Molte sue canzoni sono state un urlo generazionale…
Negli anni ’90 penso di aver raccontato più un disagio esistenziale che sociale. Certo, ogni problema esistenziale nasce da un disagio sociale e di conseguenza da un momento storico difficile. Sono stati anni complicati per tutti, anche da un punto di vista politico e istituzionale, anni di smarrimento, con la perdita di punti di riferimento e la fine delle grandi ideologie; ci si trovava smarriti in una sorta di stanza vuota. La solitudine faceva parte dei miei racconti. Io vivevo quegli anni e cercavo di esprimere disagi e passioni della mia generazione: è stato bello condividere quelle emozioni con tante persone.
Come descriverebbe, invece, il periodo attuale?
Be’, lo smarrimento è aumentato. In politica non abbiamo ancora trovato una guida saggia e sicura. Nonostante questo ci sono tanti diversivi, c’è comunione, aggregazione, scambio interattivo di opinioni. I social per esempio hanno dato più possibilità per confrontarsi con gli altri, questo non avviene sempre in modo positivo ma è la deriva di ogni strumento utilizzato male.
Chi l’ha ispirata nel suo percorso artistico?
Giancarlo Bigazzi e Giuseppe Dati. Beppe ha iniziato davvero questo percorso con me, Giancarlo, invece, era già un grande del settore; due figure che mi hanno spinto a trovare l’entusiasmo e la forza di raccontare. Mia mamma è stata una grande fonte d’ispirazione. L’ho persa nel 1984. Anche lei cantava, è stata la persona che mi ha trasmesso l’amore per la musica. Sicuramente ha influito come ideale di donna da seguire e mi ha permesso di raccontare questo ideale in tante canzoni.

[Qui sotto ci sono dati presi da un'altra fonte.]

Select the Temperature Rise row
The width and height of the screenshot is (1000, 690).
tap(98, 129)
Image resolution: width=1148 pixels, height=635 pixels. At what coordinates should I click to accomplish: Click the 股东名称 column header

Qual è la differenza più evidente rispetto a quando ha iniziato?
Ci sono tante differenze. Oggi ci si affida più ai talent o a una canzone che deve avere subito successo. Ieri le case discografiche seguivano gli artisti più da vicino, c’erano anche altri budget.
Se oggi avesse 20 anni parteciperebbe a un talent show?
Sì, ma cercherei di arrivarci preparato. La grande preparazione tecnica è un’arma necessaria per reggere l’urto: un talent ti può esaltare o distruggere in un attimo. È importante anche andare in giro a suonare e capire la musica che ci circonda.
Che ricordo ha del suo primo Sanremo?
Io non vivo di ricordi. I ricordi appartengono a generazioni che hanno una mentalità ancorata e fossilizzata in un sistema di vita sbagliato. La vita va avanti, non bisogna pensare a quello che è successo ma a quello che succederà; continuare a rivivere la stessa emozione non sarebbe altrettanto emozionante.
Sta lavorando a un nuovo disco?
Sto scrivendo, e sicuramente scrivere è quello che mi piace di più, se poi le canterò io o un altro poco importa.
Cosa le piacerebbe raccontare ora con la sua musica?
Mi piacerebbe raccontare un cambiamento, la fine dell’odio, delle guerre, del terrorismo. Mi piacerebbe raccontare tutto questo. E che siamo finalmente sereni. Vorrei parlare della spiritualità che ci dà forza e coraggio, ma a 54 anni sono un po’ disincantato. Il mio augurio è che tutto questo lo possano raccontare, un giorno, i nostri figli o nipoti.